In der abendländischen Kunst waren es die Werke der Bildhauer der Romanik, die Albert Schilling – wie viele seiner Zeitgenossen – in ihrer archaischen Auratik ansprachen. Bereits als junger Student wurde ihm nach eigenen Aussagen ein „romanischer Komplex“ nachgesagt. Paris, das Zentrum der Kunst der Moderne, stand immer wieder auf der Agenda des Künstlers. Es waren nicht nur die Ausstellungen und Museen, die ihn dort in den Bann zogen, sondern der Stadtraum als solches, da Raum und Volumen ihn stets beschäftigten. Die Skulptur der „Salome“ aus dem Jahr 1961 zeigt durchaus Einflüsse der zeitgenössischen französischen Kunst, so etwa von Arbeiten Pablo Picassos (1881 – 1973). Wie für viele Bildhauer seiner Generation blieb der englische Kollege Henry Moore (1898 – 1986) lebenslang ein Vorbild. Bei einem Besuch der Documenta 3 in Kassel 1964 notierte er nach der Betrachtung von dessen Skulptur „Locking Piece“: „Das entscheidende Erlebnis vor einer Skulptur ist nicht Eigentümlichkeit, sondern die erschütternde Erfahrung der sicht- und tastbaren Wirklichkeit intensivsten Daseins in sich selbst.“ Eine Aussage, die in ihrer eleganten Formulierung die Tiefsinnigkeit des Künstlers erahnen lässt.

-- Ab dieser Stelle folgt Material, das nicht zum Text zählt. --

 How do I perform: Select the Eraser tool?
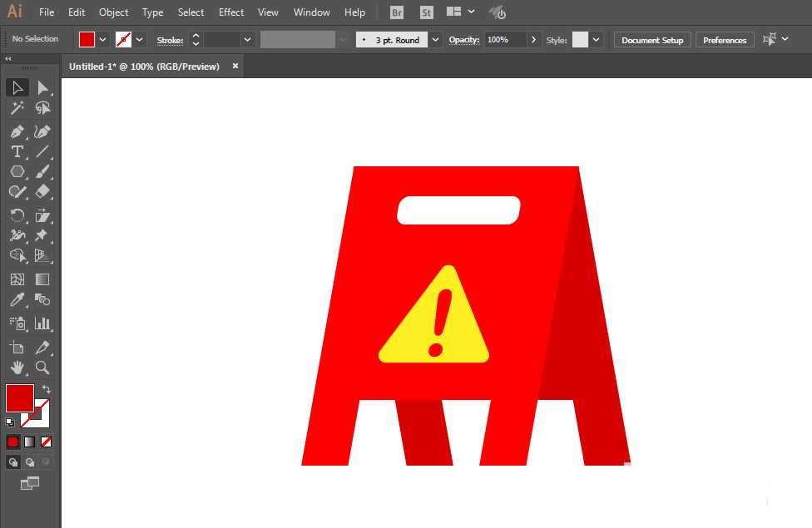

Die Auseinandersetzung mit geometrischen Formen, wie etwa der Kugel, diente Albert Schilling der Annäherung an die Phänomene des Raumes und des Volumens im Allgemeinen, sie führte ihn jedoch auch zu seinen formklaren Marmorskulpturen. Daneben sind es immer wieder organische Formen, die er in seinen Bleiskulpturen der 1950er und 1960er Jahre aufgriff. Bei „Baum an der Mauer“ von 1961 ist das Vorbild der Natur handgreiflich wahrzunehmen. Strenge Geometrie und Schönheit der natürlichen Form prägten das Schaffen Albert Schillings gleichermassen.